[Action item]
Restrict the output to the lines below starting at the one that contains "How do I perform: Click" and ending at the one that contains "The image size is (901, 518).", and restate them word for word, both ends included.

-- Excerpted data follows --

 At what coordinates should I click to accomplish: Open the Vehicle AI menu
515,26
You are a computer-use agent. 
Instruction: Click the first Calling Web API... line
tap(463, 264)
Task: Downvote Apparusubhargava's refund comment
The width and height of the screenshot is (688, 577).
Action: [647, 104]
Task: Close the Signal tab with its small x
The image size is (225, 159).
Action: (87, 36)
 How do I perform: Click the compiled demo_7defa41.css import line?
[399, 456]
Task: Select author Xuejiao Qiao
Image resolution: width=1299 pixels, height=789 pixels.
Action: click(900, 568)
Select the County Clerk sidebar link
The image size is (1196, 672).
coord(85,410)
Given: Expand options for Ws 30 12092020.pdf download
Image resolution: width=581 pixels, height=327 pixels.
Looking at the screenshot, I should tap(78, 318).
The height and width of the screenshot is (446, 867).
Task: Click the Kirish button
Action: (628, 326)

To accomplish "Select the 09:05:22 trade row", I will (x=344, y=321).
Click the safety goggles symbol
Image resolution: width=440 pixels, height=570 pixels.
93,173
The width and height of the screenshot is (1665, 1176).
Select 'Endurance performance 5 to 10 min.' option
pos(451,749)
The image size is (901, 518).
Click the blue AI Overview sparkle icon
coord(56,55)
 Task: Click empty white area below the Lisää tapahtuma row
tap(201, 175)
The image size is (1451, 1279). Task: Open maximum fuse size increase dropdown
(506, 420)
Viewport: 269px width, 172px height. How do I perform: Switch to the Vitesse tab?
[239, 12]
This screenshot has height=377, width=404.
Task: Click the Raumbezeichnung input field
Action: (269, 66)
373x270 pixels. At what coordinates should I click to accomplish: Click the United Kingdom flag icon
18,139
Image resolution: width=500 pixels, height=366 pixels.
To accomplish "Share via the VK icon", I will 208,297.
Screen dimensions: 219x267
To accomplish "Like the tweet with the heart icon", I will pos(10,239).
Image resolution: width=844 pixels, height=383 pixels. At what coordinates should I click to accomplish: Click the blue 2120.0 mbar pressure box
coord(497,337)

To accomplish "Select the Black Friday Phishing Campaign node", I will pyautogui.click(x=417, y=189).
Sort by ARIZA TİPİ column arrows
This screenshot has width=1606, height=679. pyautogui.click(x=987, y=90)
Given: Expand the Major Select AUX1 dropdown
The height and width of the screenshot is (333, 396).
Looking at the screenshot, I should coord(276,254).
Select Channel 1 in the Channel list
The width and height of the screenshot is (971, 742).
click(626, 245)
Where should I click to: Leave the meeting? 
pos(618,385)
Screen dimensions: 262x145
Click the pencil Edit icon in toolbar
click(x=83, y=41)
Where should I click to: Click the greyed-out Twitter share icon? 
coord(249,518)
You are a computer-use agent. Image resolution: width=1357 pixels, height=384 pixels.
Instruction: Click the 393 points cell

-- Excerpted data concluded --

[Solution for this problem]
 How do I perform: Click the compiled demo_7defa41.css import line?
[399, 456]
Task: Select author Xuejiao Qiao
Image resolution: width=1299 pixels, height=789 pixels.
Action: click(900, 568)
Select the County Clerk sidebar link
The image size is (1196, 672).
coord(85,410)
Given: Expand options for Ws 30 12092020.pdf download
Image resolution: width=581 pixels, height=327 pixels.
Looking at the screenshot, I should tap(78, 318).
The height and width of the screenshot is (446, 867).
Task: Click the Kirish button
Action: (628, 326)

To accomplish "Select the 09:05:22 trade row", I will (x=344, y=321).
Click the safety goggles symbol
Image resolution: width=440 pixels, height=570 pixels.
93,173
The width and height of the screenshot is (1665, 1176).
Select 'Endurance performance 5 to 10 min.' option
pos(451,749)
The image size is (901, 518).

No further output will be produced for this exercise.